Anatole Deibler, l’homme qui n’a pas perdu la tête

Il y a  des noms qui ne laissent pas de marbre. Anatole Deibler fait partie de ceux-là. Avec 395 têtes à son actif, il est, au début du XXe siècle, le bourreau le plus célèbre de France. Détesté par les uns, admiré par les autres, il devient même un personnage incontournable du paysage médiatique national. Or, peu le savent, mais c’est un Breton dont le destin semble, dès la naissance, tout tracé, étant lui-même issu d’une longue lignée de bourreaux.

Carte postale. Collection particulière.

Anatole Deibler naît en effet à Rennes le 29 novembre 1863. Son destin semble déjà tout tracé. Fils aîné du bourreau Louis Deibler, il est également, par sa mère, le petit fils du bourreau Antoine Rasseneux. C’est donc sans surprise qu’une fois ses études terminées, il rejoint son grand-père à Alger afin d’y apprendre les rudiments du métier. Après avoir pris part à ses premières exécutions en Afrique du Nord, il saisit l’opportunité de rejoindre son père à Paris en 1890. Pendant près de dix ans, Louis Deibler transmet à son fils les secrets qui lui avaient été transmis, quelques décennies plus tôt, par son propre père. Louis Deibler décidant de se retirer en 1899, il laisse la suite de l’entreprise familiale à son fils, Anatole Deibler.

Malgré son souhait de rester un homme de l’ombre, le quadragénaire devient très vite un personnage médiatique. Il faut dire que son nom est rapidement associé à l’exécution de célèbres criminels comme Santo Jeronimio Caserio qui, en 1894, poignarde mortellement le président de la République Sadi Carnot. De surcroît, à raison d’une dizaine d’exécutions par an, les lecteurs des principaux quotidiens finissent par se familiariser avec le nom facilement identifiable du bourreau. Mais la carrière du Rennais est soudainement interrompue en 1906, suite à l’arrivée d’Armand Fallières à l’Elysée. Le nouveau président de la République, partisan de l’abolition de la peine capitale, prend le parti de gracier l’ensemble des condamnés, en attendant que la question soit débattue au Parlement. Anatole Deibler regrette alors d’être obligé de subir la première tentative de « suppression de la peine de mort »1. En 1909, après le rejet du projet de loi, Armand Fallières change de posture : il ne s’oppose plus aux exécutions. Après trois années de chômage forcé, Anatole Deibler peut donc reprendre la route avec son inséparable guillotine.

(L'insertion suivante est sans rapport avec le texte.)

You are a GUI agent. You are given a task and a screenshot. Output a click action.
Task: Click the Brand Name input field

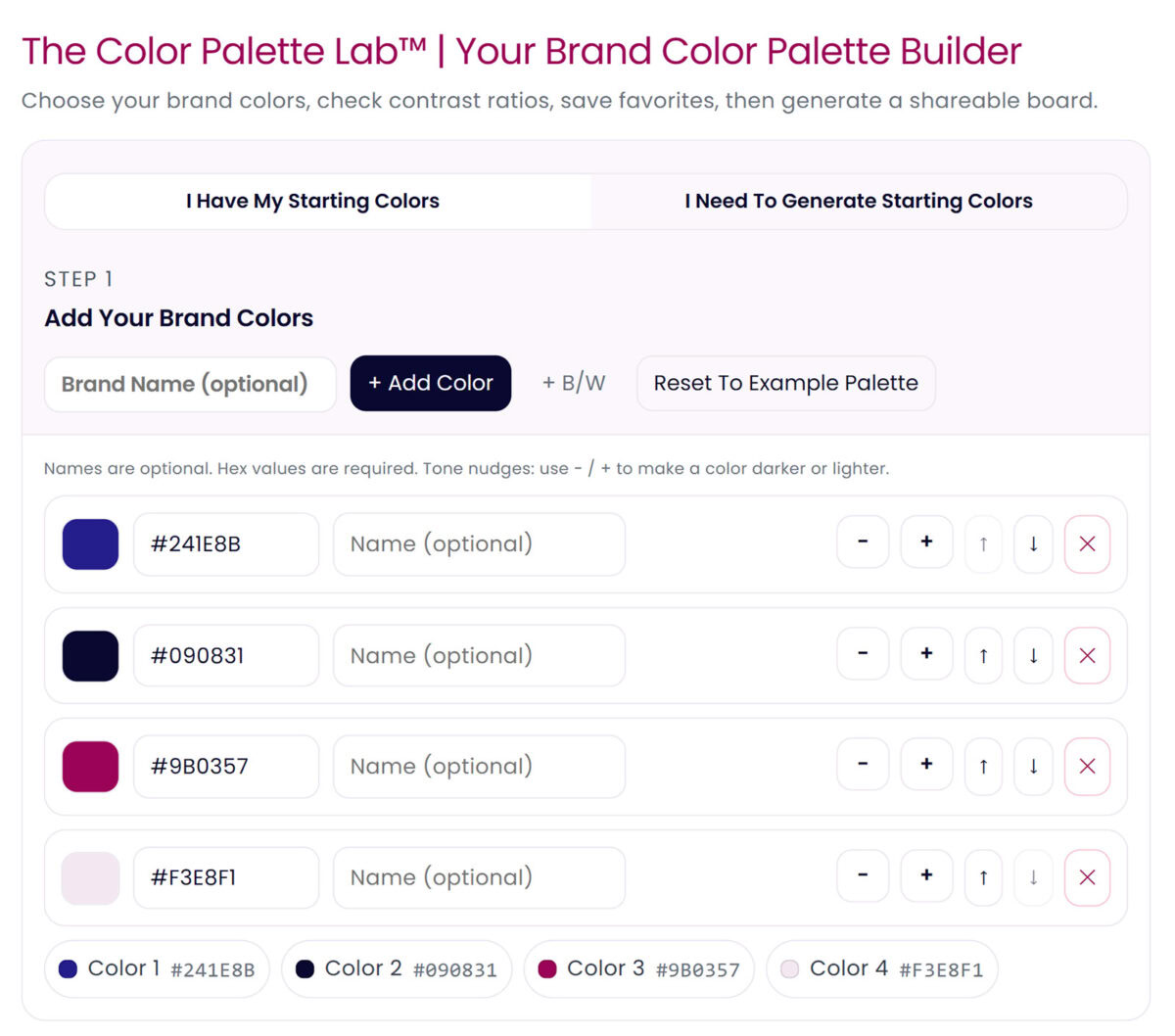(x=190, y=383)
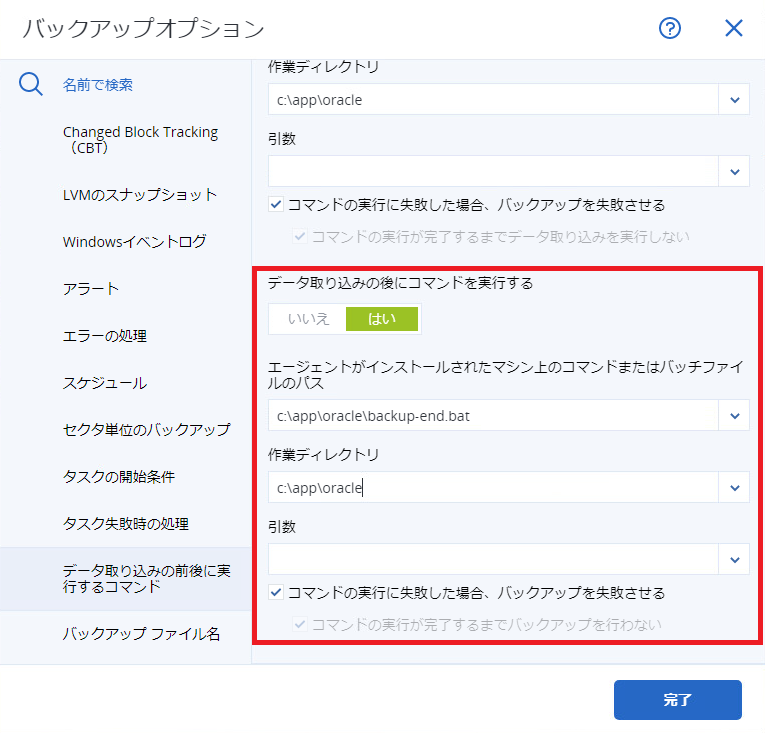765x733 pixels.
Task: Go to アラート settings
Action: coord(91,288)
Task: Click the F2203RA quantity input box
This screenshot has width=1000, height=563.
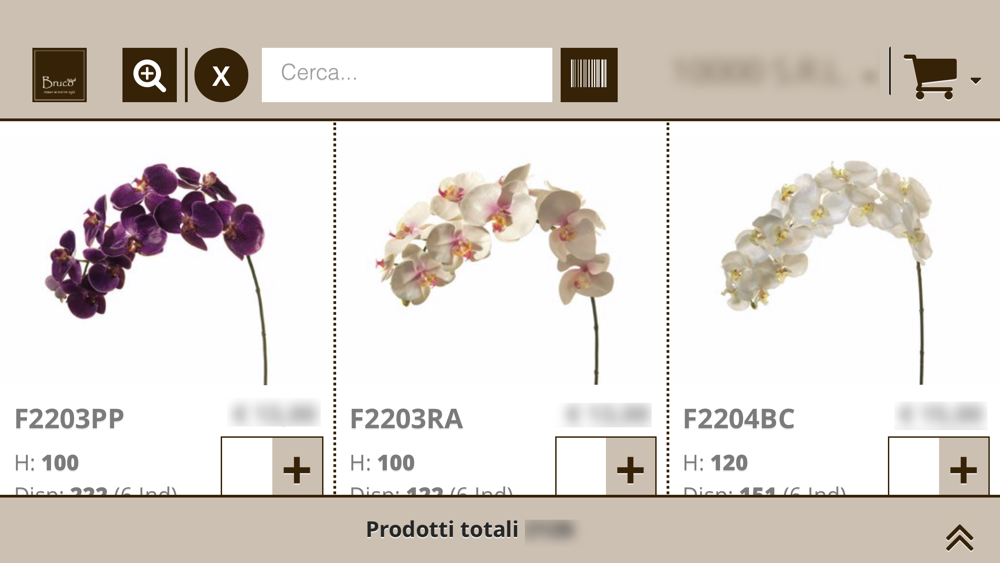Action: tap(581, 468)
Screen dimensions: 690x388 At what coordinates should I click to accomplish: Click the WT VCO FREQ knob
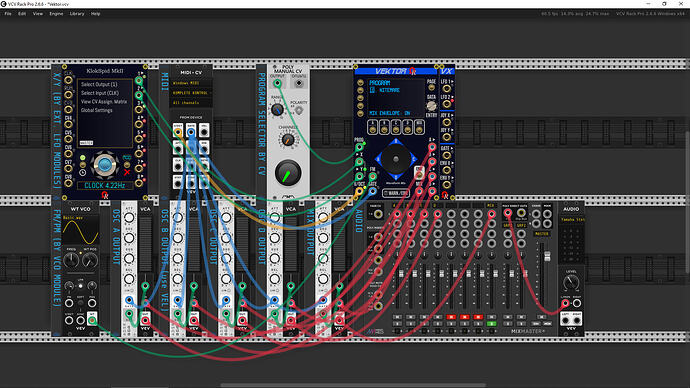coord(71,261)
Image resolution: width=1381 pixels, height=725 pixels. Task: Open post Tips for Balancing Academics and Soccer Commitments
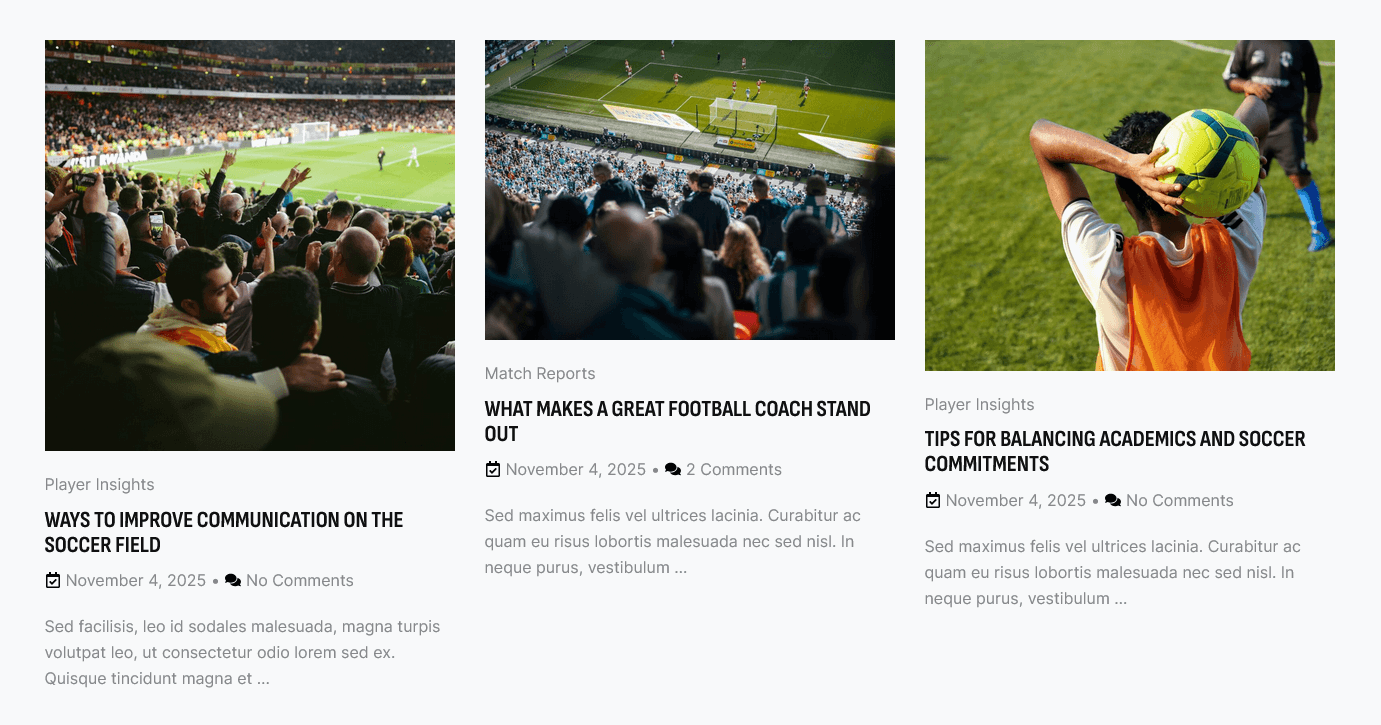(1115, 451)
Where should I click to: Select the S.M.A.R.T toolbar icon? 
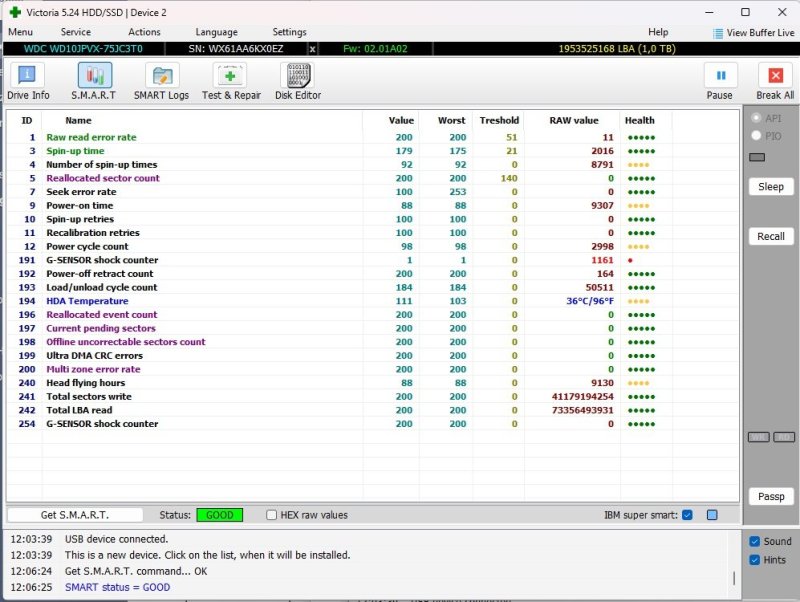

Près de vingt-cinq ans plus tard, le bourreau ressent de plus en plus le poids de l’âge. En juillet 1932, après avoir exécuté Paul Gorguloff, l’assassin du président de la République Paul Doumer, il décide de se retirer2. Mais, à près de 70 ans, la direction des Affaires criminelles parvient à le convaincre de continuer. S’il accepte la proposition, il en profite néanmoins pour désigner un successeur. N’ayant pas de fils, Anatole Deibler décide d’introniser son neveu André Obrecht, avec qui il travaille depuis de nombreuses années.

Le meurtrier et violeur Albert Fournier, exécuté par Anatole Deibler à Tours en février 1920. Cliché : boisdejustice.com

Le 2 février 1939, Anatole Deibler s’effondre soudainement dans un escalier de la station de métro Porte de Saint-Cloud3. Il vient d’être victime d’un infarctus. Dès le lendemain, sa mort est largement commentée dans la presse nationale. Un chapitre de l’histoire de la peine de mort vient de se fermer. Ironie du sort, Anatole Deibler était sur le point d’arriver à la gare Montparnasse afin de rejoindre sa ville natale. C’est en effet à Rennes, le 4 février, qu’il devait trancher la tête de Maurice Pilorge. Commencée en Bretagne, c’est bien sur les marches de sa province natale que se termine l’histoire d’Anatole Deibler.

Yves-Marie EVANNO

 

 

 

 

 

 

 

1 TOURANCHEAU, Patricia, « Et le couperet lui coupa la parole…», Libération, 6 février 2003, en ligne.

2 « La mort subite de M. Deibler », L’Ouest-Eclair, 3 février 1939, p. 2.

3  « Deibler est mort à 76 ans », Paris Soir, 3 février 1939, p. 1.